Within the summary table below the interactive display, any GIs containing annotated virulence genes, resistance genes or pathogen-associated genes will be indicated under the "External Annotations" column. You can alternatively determine overlap by manually checking annotations in the genome visualization when you click on a GI. Keep in mind that the annotations available here are by no means complete and are not available for every genome so if you do not see any annotated islands, there still may be a pathogenicity or resistance island in your genome of interest. Further investigation of the types of genes within the GI predictions will be crucial for classifying these types of GIs.

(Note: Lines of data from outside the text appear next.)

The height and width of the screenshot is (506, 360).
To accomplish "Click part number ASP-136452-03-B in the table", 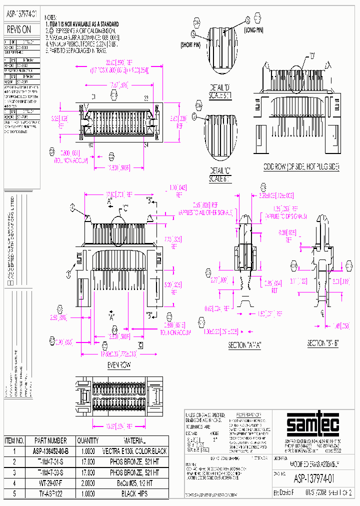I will [x=50, y=451].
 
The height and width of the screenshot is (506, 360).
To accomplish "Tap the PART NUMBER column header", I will [x=50, y=441].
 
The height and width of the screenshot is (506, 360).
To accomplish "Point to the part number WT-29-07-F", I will [x=50, y=483].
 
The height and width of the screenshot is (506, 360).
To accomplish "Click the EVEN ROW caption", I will [x=118, y=366].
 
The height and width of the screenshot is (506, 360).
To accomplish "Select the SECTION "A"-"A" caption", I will [x=245, y=345].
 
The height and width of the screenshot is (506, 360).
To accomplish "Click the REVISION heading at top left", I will [x=19, y=30].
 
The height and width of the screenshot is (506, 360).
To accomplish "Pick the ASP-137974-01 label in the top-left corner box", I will [x=22, y=15].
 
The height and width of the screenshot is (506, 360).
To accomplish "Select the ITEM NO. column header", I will [x=14, y=441].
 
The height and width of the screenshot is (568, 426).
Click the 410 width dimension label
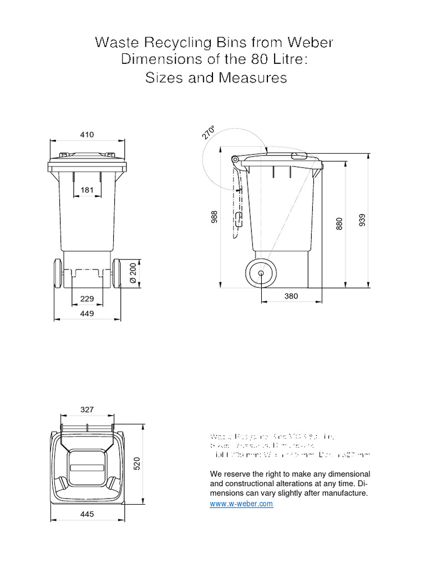coord(87,134)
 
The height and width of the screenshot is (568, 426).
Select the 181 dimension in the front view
coord(87,190)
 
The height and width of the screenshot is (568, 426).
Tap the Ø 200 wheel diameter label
coord(133,273)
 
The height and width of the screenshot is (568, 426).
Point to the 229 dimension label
coord(87,298)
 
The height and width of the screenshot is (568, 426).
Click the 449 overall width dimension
coord(87,313)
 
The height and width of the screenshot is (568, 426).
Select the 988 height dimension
coord(214,217)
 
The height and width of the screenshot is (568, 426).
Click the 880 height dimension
coord(339,223)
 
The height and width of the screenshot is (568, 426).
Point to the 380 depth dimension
coord(291,296)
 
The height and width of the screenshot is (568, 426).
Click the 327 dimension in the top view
coord(87,410)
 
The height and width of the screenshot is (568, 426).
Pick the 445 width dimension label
coord(87,514)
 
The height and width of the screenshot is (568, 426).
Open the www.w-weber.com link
coord(241,504)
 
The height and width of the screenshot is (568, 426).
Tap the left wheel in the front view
coord(57,273)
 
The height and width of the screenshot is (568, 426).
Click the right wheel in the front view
coord(118,273)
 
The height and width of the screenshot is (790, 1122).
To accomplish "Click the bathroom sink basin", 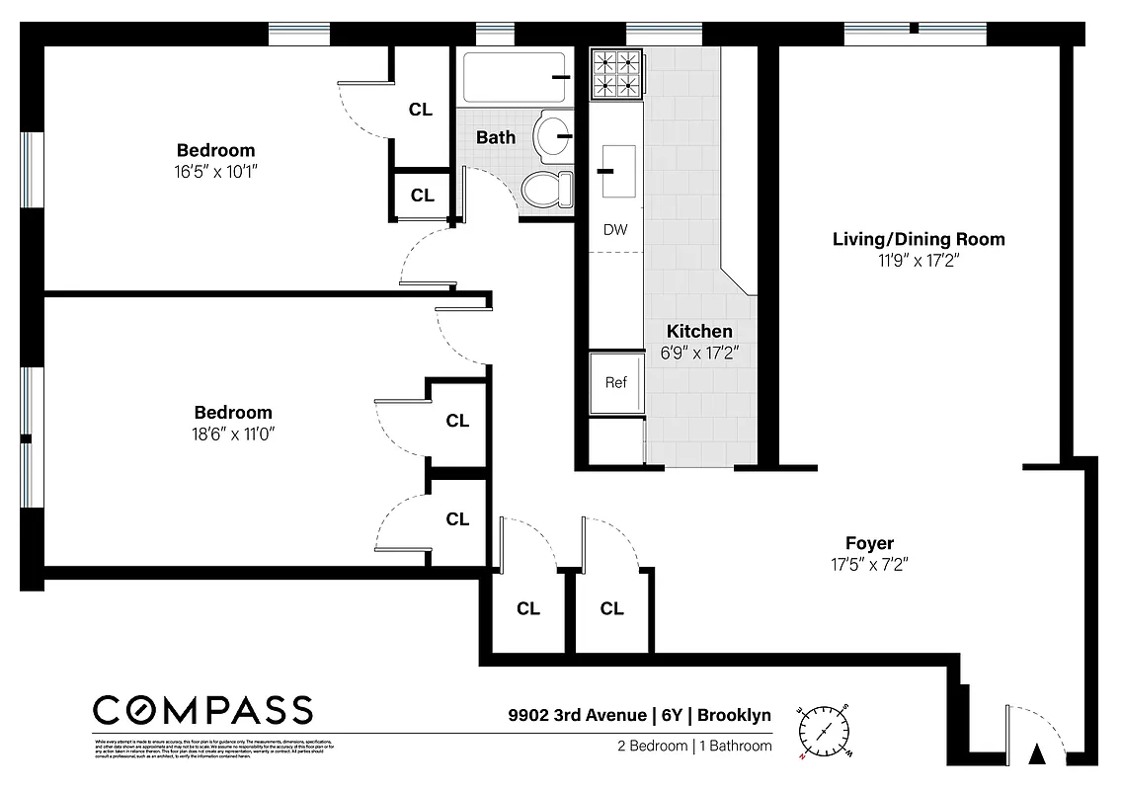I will [x=552, y=135].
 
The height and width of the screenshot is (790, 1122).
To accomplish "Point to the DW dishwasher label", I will [x=615, y=230].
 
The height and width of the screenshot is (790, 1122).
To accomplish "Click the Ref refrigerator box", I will [x=615, y=383].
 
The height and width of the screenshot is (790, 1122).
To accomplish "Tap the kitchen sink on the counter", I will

You can compare two genomes on a single page by clicking on "Visualize two genomes" under the figure legend and choosing a genome to compare against. A pop up box should appear at the top of the page where you can select the second genome. This feature will be further improved in the future using sequence-similarity comparisons, but due to differences in criteria by users for matching up similar genomic regions, the simple visual comparison was strongly initially preferred.
We would appreciate anyone using IslandViewer to cite our publications, please see the acknowledgements page for the appropriate citations.
If you are interested in learning more about the computational prediction of GIs, please see the review article by Langille et al., 2010 in Nature Reviews Microbiology.
The login gives you access to a user management interface that lists previously submitted genomes with direct links to their results. Login is currently possible using Google, Twitter and Github credentials, but remains entirely optional. It also enables you to generate an authentication token to use the HTTP API (see below and here) as an authenticated user, hence enabling to retrieve information about past genome submission status and results.
IslandViewer 4 now integrates a HTTP API (REST API) that enable users to submit a larger number of genomes and retrieve predictions automatically using various programming languages. Please check out our specific HTTP API page.